• **ACTIVITY**: Restate the material verbatim, every line included.

• **EXTRACTED ENTRIES**:

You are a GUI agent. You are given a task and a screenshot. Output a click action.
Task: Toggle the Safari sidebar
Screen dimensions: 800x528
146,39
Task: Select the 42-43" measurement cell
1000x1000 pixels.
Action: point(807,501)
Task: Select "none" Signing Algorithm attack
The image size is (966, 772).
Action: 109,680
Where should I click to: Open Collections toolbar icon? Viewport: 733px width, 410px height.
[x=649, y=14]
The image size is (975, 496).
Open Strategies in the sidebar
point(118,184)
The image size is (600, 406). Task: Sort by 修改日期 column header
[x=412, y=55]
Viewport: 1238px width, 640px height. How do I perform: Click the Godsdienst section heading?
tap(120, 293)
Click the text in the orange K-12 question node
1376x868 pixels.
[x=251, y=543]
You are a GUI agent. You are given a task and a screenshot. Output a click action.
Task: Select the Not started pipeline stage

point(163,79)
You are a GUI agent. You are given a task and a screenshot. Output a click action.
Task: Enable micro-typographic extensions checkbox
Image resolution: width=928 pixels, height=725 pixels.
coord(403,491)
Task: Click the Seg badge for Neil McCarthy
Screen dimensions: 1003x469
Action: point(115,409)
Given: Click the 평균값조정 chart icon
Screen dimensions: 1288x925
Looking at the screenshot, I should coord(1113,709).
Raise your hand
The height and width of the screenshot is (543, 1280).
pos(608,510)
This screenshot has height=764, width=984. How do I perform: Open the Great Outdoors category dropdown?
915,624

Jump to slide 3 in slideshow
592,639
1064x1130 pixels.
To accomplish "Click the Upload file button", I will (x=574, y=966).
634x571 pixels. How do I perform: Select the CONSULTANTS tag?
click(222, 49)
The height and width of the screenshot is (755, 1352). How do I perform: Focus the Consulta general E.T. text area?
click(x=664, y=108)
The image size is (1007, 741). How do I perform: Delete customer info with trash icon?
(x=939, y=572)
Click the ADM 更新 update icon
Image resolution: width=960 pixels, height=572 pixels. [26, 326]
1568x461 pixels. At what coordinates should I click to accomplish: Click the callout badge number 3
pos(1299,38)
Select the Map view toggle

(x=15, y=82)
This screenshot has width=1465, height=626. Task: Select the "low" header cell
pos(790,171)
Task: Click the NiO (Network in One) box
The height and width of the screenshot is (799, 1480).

• **TASK OUTPUT**:
You are a GUI agent. You are given a task and a screenshot. Output a click action.
Task: Toggle the Safari sidebar
Screen dimensions: 800x528
146,39
Task: Select the 42-43" measurement cell
1000x1000 pixels.
Action: point(807,501)
Task: Select "none" Signing Algorithm attack
The image size is (966, 772).
Action: 109,680
Where should I click to: Open Collections toolbar icon? Viewport: 733px width, 410px height.
[x=649, y=14]
The image size is (975, 496).
Open Strategies in the sidebar
point(118,184)
The image size is (600, 406). Task: Sort by 修改日期 column header
[x=412, y=55]
Viewport: 1238px width, 640px height. How do I perform: Click the Godsdienst section heading?
tap(120, 293)
Click the text in the orange K-12 question node
1376x868 pixels.
[x=251, y=543]
You are a GUI agent. You are given a task and a screenshot. Output a click action.
Task: Select the Not started pipeline stage

point(163,79)
You are a GUI agent. You are given a task and a screenshot. Output a click action.
Task: Enable micro-typographic extensions checkbox
Image resolution: width=928 pixels, height=725 pixels.
coord(403,491)
Task: Click the Seg badge for Neil McCarthy
Screen dimensions: 1003x469
Action: point(115,409)
Given: Click the 평균값조정 chart icon
Screen dimensions: 1288x925
Looking at the screenshot, I should coord(1113,709).
Raise your hand
The height and width of the screenshot is (543, 1280).
pos(608,510)
This screenshot has height=764, width=984. How do I perform: Open the Great Outdoors category dropdown?
915,624

Jump to slide 3 in slideshow
592,639
1064x1130 pixels.
To accomplish "Click the Upload file button", I will (x=574, y=966).
634x571 pixels. How do I perform: Select the CONSULTANTS tag?
click(222, 49)
The height and width of the screenshot is (755, 1352). How do I perform: Focus the Consulta general E.T. text area?
click(x=664, y=108)
The image size is (1007, 741). How do I perform: Delete customer info with trash icon?
(x=939, y=572)
Click the ADM 更新 update icon
Image resolution: width=960 pixels, height=572 pixels. [26, 326]
1568x461 pixels. At what coordinates should I click to accomplish: Click the callout badge number 3
pos(1299,38)
Select the Map view toggle

(x=15, y=82)
This screenshot has width=1465, height=626. Task: Select the "low" header cell
pos(790,171)
Task: Click the NiO (Network in One) box
The height and width of the screenshot is (799, 1480).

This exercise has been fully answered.